Economia

500 mil milhões a fundo perdido, 250 mil milhões em empréstimos: a proposta de Bruxelas para o Fundo de Recuperação Europeu

27 maio 2020 11:03

Susana Frexes

Susana Frexes

correspondente em Bruxelas

A presidente eleita da Comissão Europeia, Ursula Von der Leyen

piroschka van de wouw

A Comissão Europeia vai avançar esta quarta-feira com um envelope de €500 mil milhões em subvenções e €250 mil milhões em empréstimos para o Fundo de apoio à retoma após a pandemia

27 maio 2020 11:03

Susana Frexes

Susana Frexes

correspondente em Bruxelas

A presidente da Comissão Europeia deverá avançar no Parlamento Europeu esta quarta-feira pelas 12h30 (hora de Portugal) com um montante de €750 mil milhões para o Fundo de Recuperação da economia europeia após a pandemia, segundo a agência de notícias alemã DPA. Um envelope que o Expresso confirmou junto de fontes de Bruxelas.

Entretanto, o comissário europeu Paolo Gentilloni confirmou num tweet o valor e divulgou o nome de batismo do novo fundo: Nova Geração UE (New Generation EU, na designação em inglês).

Este envelope será financiado integralmente pelo recurso a emissão de dívida pela Comissão, o que transformará Bruxelas no maior emissor de dívida entre 2021 e 2024.

O montante do Fundo de Recuperação fica aquém de 1 bilião, os "doze zeros" desejado por Mário Centeno, o presidente do Eurogrupo, mas incorpora a proposta franco-alemã de um envelope de subvenções de €500 mil milhões, adicionado de um pacote de empréstimos de €250 mil milhões.

Os estados membros podem acorrer ao Fundo entre 2021 e 2024, havendo a possibilidade de uma pequena parcela ser antecipada já para o último trimestre de 2020. No caso dos empréstimos aos estados membros o prazo será longo, de 20 anos.

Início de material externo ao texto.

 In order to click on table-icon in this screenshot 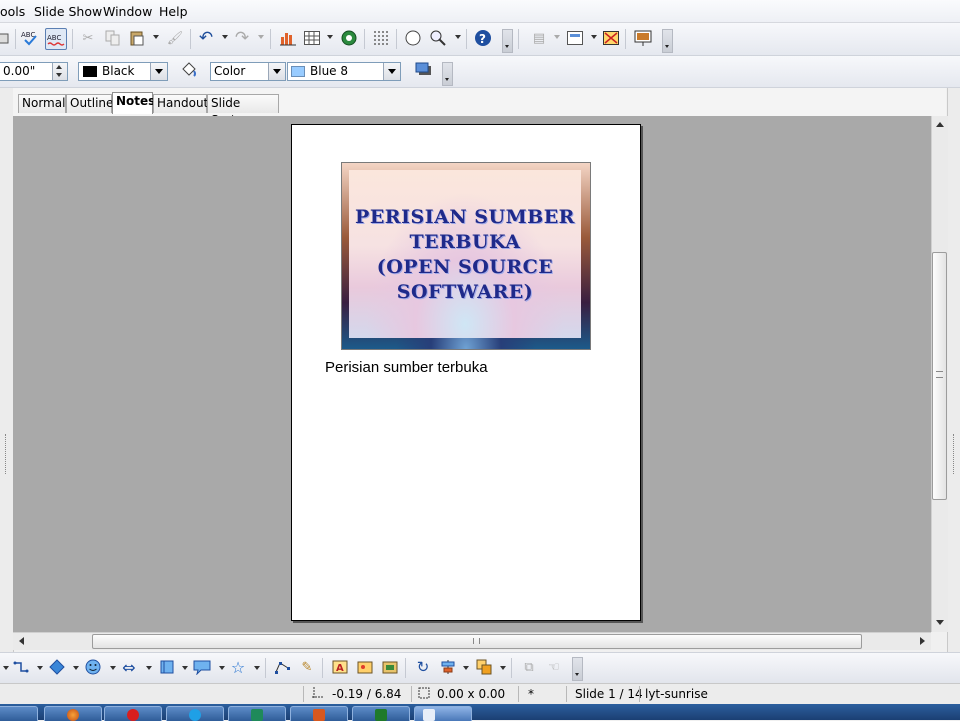, I will do `click(312, 38)`. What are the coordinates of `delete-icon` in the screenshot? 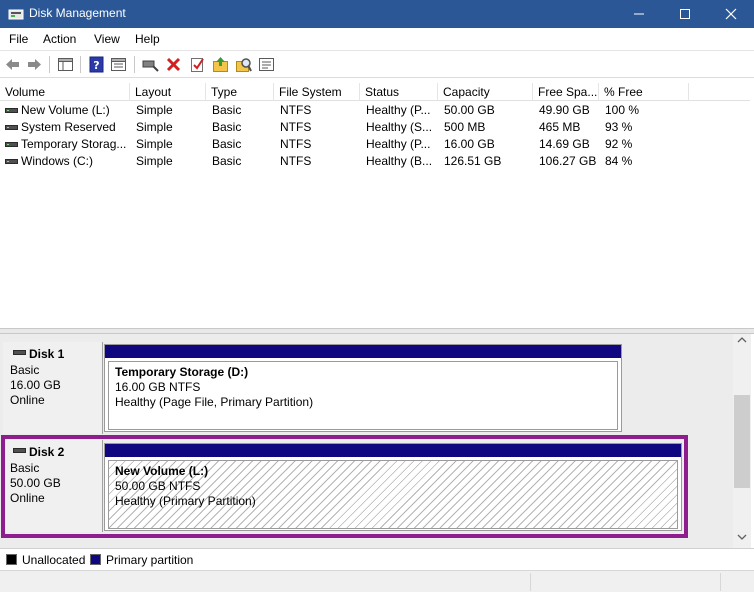 It's located at (174, 64).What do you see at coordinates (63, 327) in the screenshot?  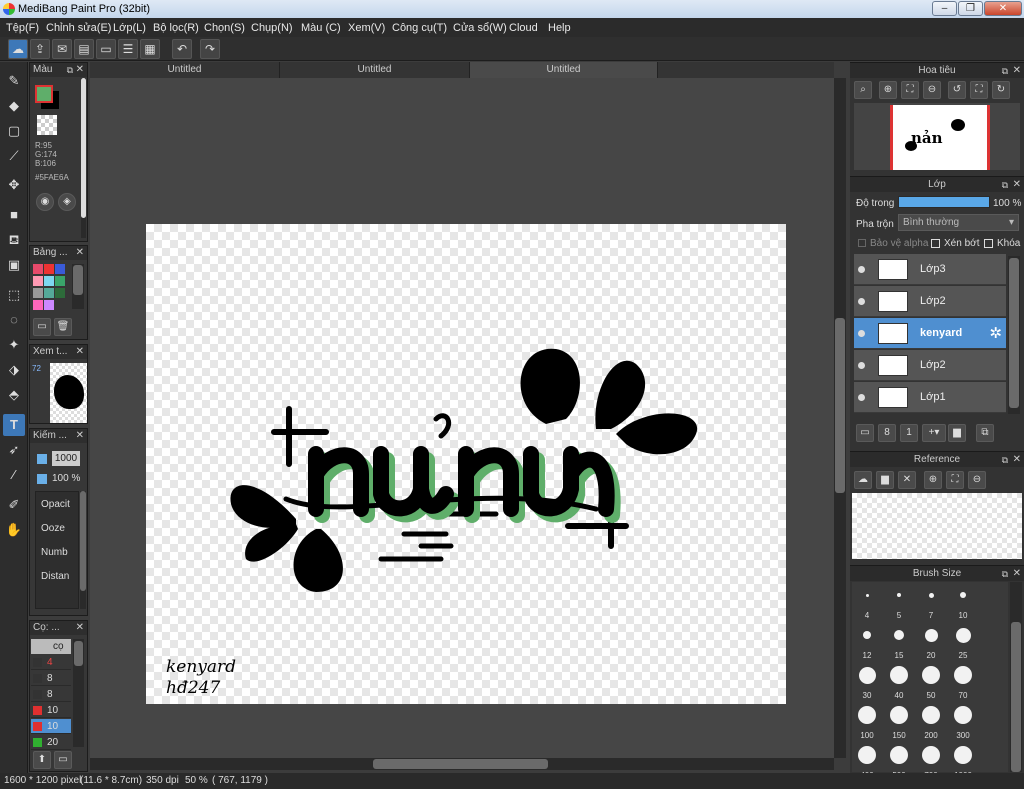 I see `delete-palette-icon: 🗑` at bounding box center [63, 327].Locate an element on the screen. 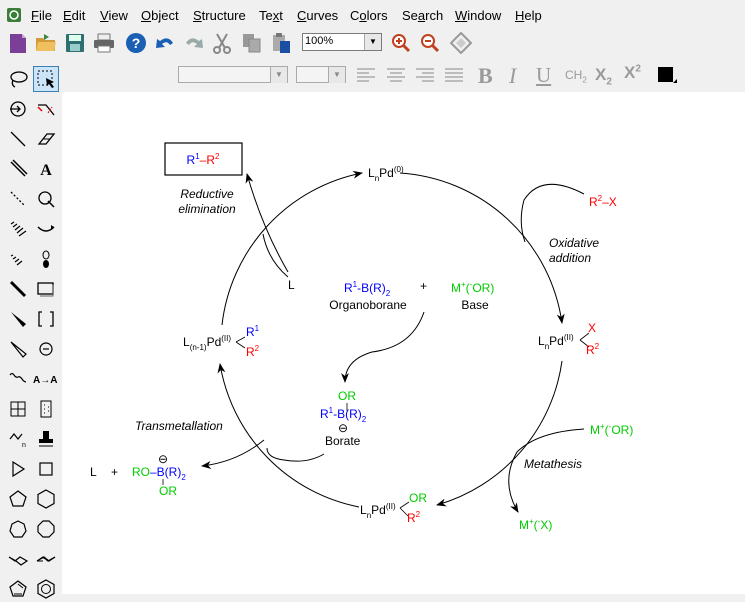 Image resolution: width=745 pixels, height=602 pixels. text-tool-icon: A is located at coordinates (46, 169).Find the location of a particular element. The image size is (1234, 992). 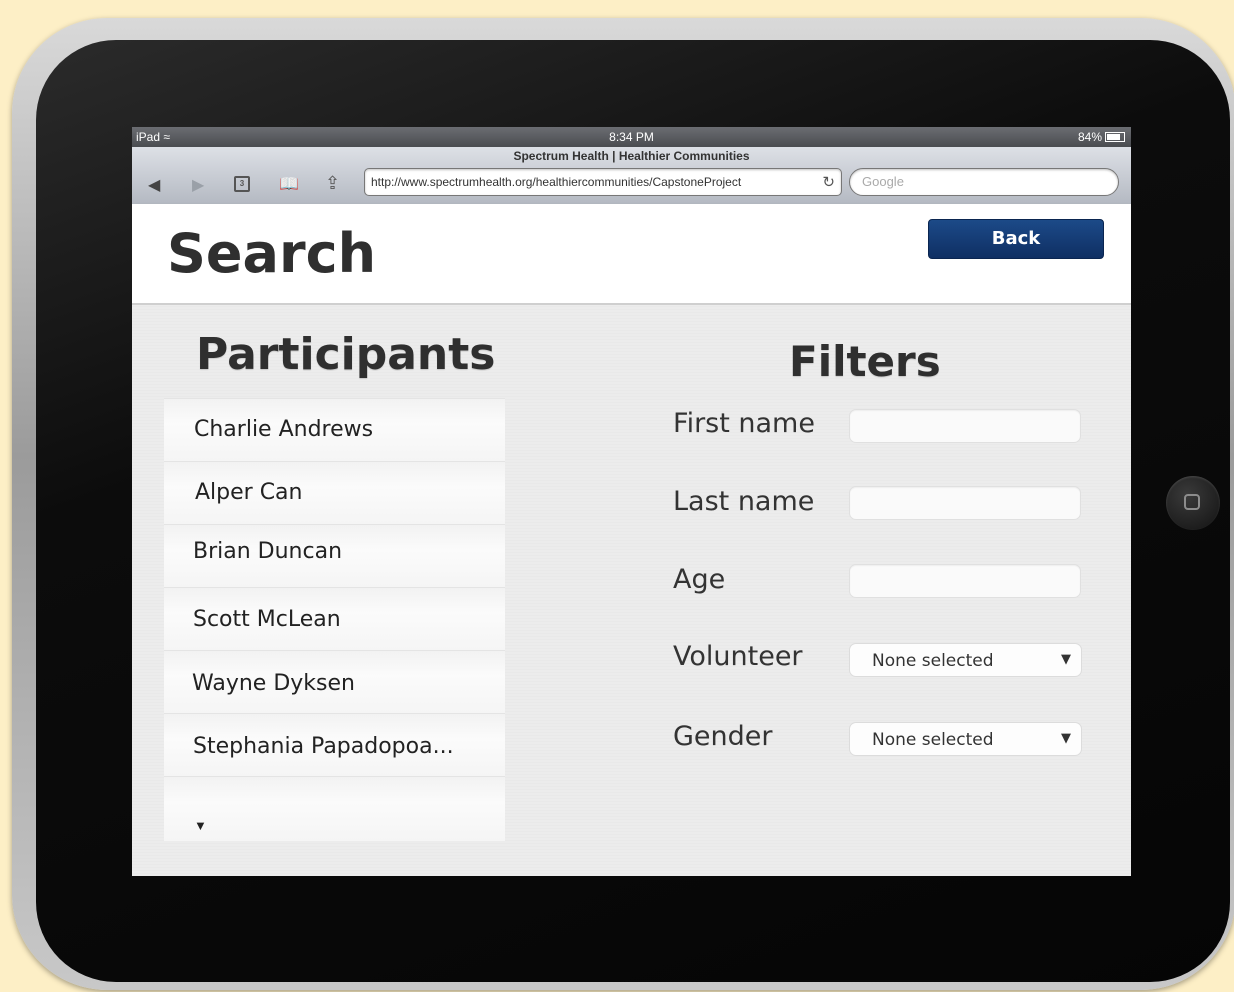

back-arrow-icon: ◀ is located at coordinates (154, 185).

Este fundo destina-se ao financiamento após a pandemia, que deverá provocar uma crise em 2020 que só na zona euro poderá registar uma quebra do Produto Interno Bruto entre 8 e 12%, segundo confirmou esta quarta-feira Christine Lagarde, a presidente do Banco Central Europeu (BCE), numa sessão de perguntas e respostas no âmbito do Diálogo com a Juventude.

Lagarde afirmou que o cenário menos pessimista de uma recessão de 5%, avançado em abril pelos economistas do BCE, já foi descartado das previsões que o banco irá apresentar na próxima reunião a 4 de junho.

Nas previsões da primavera, Bruxelas tinha avançado com uma quebra global de 7,4% em 2020, com o segundo trimestre a marcar o período de maior colapso em torno de 14% do PIB, em relação a igual período do ano passado.

A Comissão vai avançar também com uma nova proposta para o Quadro Financeiro Plurianual com um montante de 1,1 biliões de euros para sete anos (2021-2027), adicional ao Fundo de Recuperação.

Estes dois instrumentos somam-se às medidas de curto prazo aprovadas pelo Conselho Europeu no valor de €540 mil milhões abrangendo uma nova linha especial de financiamento do Mecanismo Europeu de Estabilidade, um fundo de garantia do Banco Europeu de Investimento para empresas e o SURE para financiar lay-offs e outras medidas de apoio ao mercado laboral tomadas durante a crise pandémica.